The
Rivanna Water & Sewer Authority
(RWSA) announced today that it has received a $20,000 grant from the
Virginia Department of Environmental Quality
to develop detailed water supply plans for Crozet and Scottsville. The RWSA’s previous work to approve an
urban community water supply plan
, which includes a new dam at Ragged Mountain Reservoir and its connection by a new pipeline to the South Fork Rivanna Reservoir, already meets the Virginia requirements that all localities have long-range water supply plans by the year 2011. Thus, RWSA will focus its work under this grant between now and June 2007 on Crozet and Scottsville’s water supplies.

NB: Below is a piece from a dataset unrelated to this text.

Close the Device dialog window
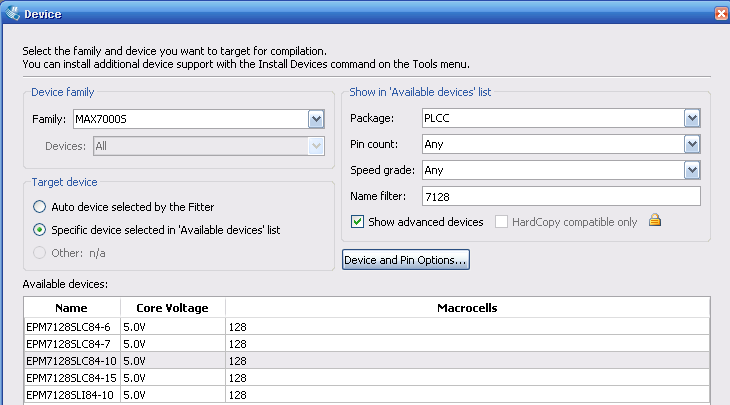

“We are very pleased to be recognized by DEQ as worthy of this grant through a competitive application process,” stated Mr. Tom Frederick, Executive Director of the Rivanna Water & Sewer Authority. “We look forward to extending the expertise we have developed in water supply planning for the greater Charlottesville area to prepare plans for Scottsville and Crozet, and we look forward to a constructive dialogue with the leaders and citizens of these communities.”
Since RWSA’s 2004 assessment of the Crozet water supply, the County of Albemarle has doubled the theoretical long-range population estimate from 12,000 to 24,000 people for this
designated growth area
. Prior to the Albemarle County Board of Supervisors’ acceptance of those population estimates in January 2006, RWSA had been operating under the assumption that Crozet’s build-out population would be 12,000 people by 2024, and that it would remain at the population through 2055.
RWSA has not previously made water supply demand projections based on a population of 24,000 people and it would be very helpful if this grant resulted in a long-range plan for Crozet that identified the safe yield for the Beaver Creek Reservoir under this scenario.